On a completely different topic, I'm really looking forward to Dream Pod 9's City of Clocks game. Not d20, and maybe not fantasy, but I had to mention it.
 


Hey, that Violet Dawn stuff looks very promising! :) Goodness knows we don't need anymore dwarves/elves/gnomes/halflings worlds. I'm really looking forward to the Avadnu Primer.
 

Try Elric / Stormbringer. A very different take on alignment and magic as seen in D20, and using the Chaosium percentile system (like Call of Cthulhu).

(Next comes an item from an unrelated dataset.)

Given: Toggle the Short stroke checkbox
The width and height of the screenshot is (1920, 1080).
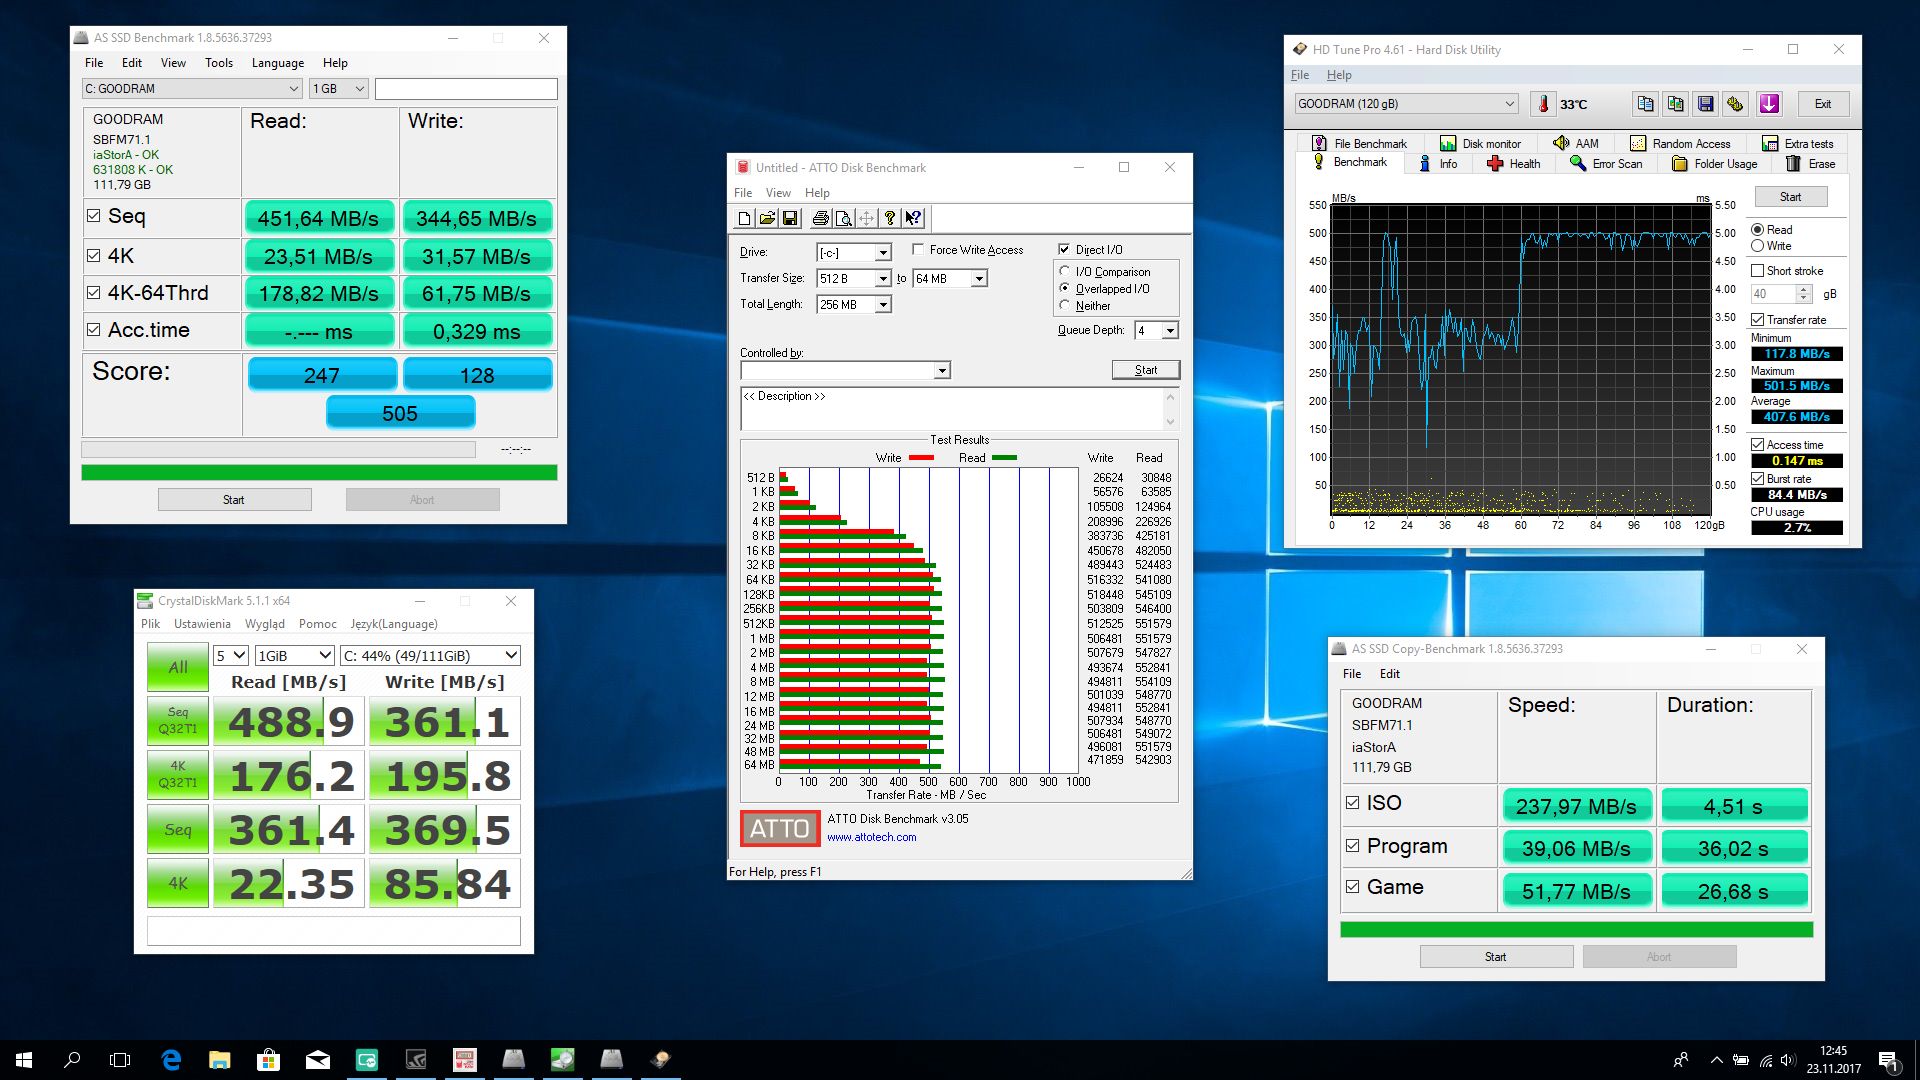Looking at the screenshot, I should (x=1757, y=271).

Of course, character mortality can be a bit high... sick thing is, I got to like it. A less mortal non-d20 game with some interesting races is Earthdawn. Our band just kept venturing like adventure addicts into the horror-filled city of Parlainth.
 


Dedlands D20 and Rokugan

I picked up most of the Deadlands D20 books when they were first coming out. Like a lot of other people though I've never played anything other than traditional D&D style fantasy because it's hard to find a critical mass of players with other interests. Deadlands D20 is kind of like a dark version of that silly Will Smith "Wild West" movie (inspired by the TV show) from a about 10 years back but with evil spirits and undead and other creepy nasties. I actually got into it because I wanted to run a campaign in a kind of post-apocalyptic "Cowboys of the round table" world based loosely on Stephen King's Dark Tower (Gunslinger) series of novels. Since then and after thinking about how so many American westerns were influenced by Japanese Samurai movies (by the likes Akira Kurosawa and others) and vice versa I've spent a lot of time sifting through Oriental Adventures as an alternative backdrop for the same campaign... one I'm hoping would be less of a leap for players from the traditional fantasy milieu (think Samurai Jack). In summary Deadlands D20 never felt like a really strong system to me… it felt kind of forced into D20. Rokugan D20 is to way political and bloated for what I wanted… I can’t even begin to keep track of all of the crazy timelines, factions, and rules extensions (feats, etc.). Call of Cthulhu D20 is probably the closest to the kind of campaign that I would like to run but with Samurai or Cowboys and a massive transcontinental road trip to save the planet (oops that’s Tolkien again).